Records for this task —
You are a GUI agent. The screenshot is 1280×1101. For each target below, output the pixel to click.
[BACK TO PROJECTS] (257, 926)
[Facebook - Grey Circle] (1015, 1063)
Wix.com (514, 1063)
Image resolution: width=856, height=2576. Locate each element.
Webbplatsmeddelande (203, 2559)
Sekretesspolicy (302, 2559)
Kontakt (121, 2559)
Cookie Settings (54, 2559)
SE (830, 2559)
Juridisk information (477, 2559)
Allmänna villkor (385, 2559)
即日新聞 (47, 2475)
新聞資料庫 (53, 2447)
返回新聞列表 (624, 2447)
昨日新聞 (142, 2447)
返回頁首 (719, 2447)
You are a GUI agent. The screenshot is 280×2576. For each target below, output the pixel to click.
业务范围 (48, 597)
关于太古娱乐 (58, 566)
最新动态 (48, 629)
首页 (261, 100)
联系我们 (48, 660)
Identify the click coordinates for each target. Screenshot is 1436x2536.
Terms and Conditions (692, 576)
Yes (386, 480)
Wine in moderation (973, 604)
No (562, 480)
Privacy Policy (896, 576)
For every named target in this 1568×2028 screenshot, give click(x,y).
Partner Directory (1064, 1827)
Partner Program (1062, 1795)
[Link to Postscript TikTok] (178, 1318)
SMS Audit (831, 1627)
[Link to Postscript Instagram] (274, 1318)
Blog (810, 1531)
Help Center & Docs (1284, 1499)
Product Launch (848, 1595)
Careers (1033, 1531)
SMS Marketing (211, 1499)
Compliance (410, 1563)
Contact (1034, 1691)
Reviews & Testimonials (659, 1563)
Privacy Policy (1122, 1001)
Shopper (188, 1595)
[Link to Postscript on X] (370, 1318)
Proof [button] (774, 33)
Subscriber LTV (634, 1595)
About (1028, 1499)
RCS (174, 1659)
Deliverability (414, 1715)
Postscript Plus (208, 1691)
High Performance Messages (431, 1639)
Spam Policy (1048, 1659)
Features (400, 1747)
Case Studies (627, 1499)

What you should do —
Copy every line of the data above word for word, from the first line to the last.

Correct output —
You are a GUI agent. The screenshot is 1280×1101. For each target below, output the pixel to click.
[BACK TO PROJECTS] (257, 926)
[Facebook - Grey Circle] (1015, 1063)
Wix.com (514, 1063)
Image resolution: width=856, height=2576. Locate each element.
Webbplatsmeddelande (203, 2559)
Sekretesspolicy (302, 2559)
Kontakt (121, 2559)
Cookie Settings (54, 2559)
SE (830, 2559)
Juridisk information (477, 2559)
Allmänna villkor (385, 2559)
即日新聞 (47, 2475)
新聞資料庫 (53, 2447)
返回新聞列表 (624, 2447)
昨日新聞 (142, 2447)
返回頁首 (719, 2447)
You are a GUI agent. The screenshot is 280×2576. For each target below, output the pixel to click.
业务范围 (48, 597)
关于太古娱乐 (58, 566)
最新动态 (48, 629)
首页 (261, 100)
联系我们 (48, 660)
Identify the click coordinates for each target. Screenshot is 1436x2536.
Terms and Conditions (692, 576)
Yes (386, 480)
Wine in moderation (973, 604)
No (562, 480)
Privacy Policy (896, 576)
For every named target in this 1568×2028 screenshot, give click(x,y).
Partner Directory (1064, 1827)
Partner Program (1062, 1795)
[Link to Postscript TikTok] (178, 1318)
SMS Audit (831, 1627)
[Link to Postscript Instagram] (274, 1318)
Blog (810, 1531)
Help Center & Docs (1284, 1499)
Product Launch (848, 1595)
Careers (1033, 1531)
SMS Marketing (211, 1499)
Compliance (410, 1563)
Contact (1034, 1691)
Reviews & Testimonials (659, 1563)
Privacy Policy (1122, 1001)
Shopper (188, 1595)
[Link to Postscript on X] (370, 1318)
Proof [button] (774, 33)
Subscriber LTV (634, 1595)
About (1028, 1499)
RCS (174, 1659)
Deliverability (414, 1715)
Postscript Plus (208, 1691)
High Performance Messages (431, 1639)
Spam Policy (1048, 1659)
Features (400, 1747)
Case Studies (627, 1499)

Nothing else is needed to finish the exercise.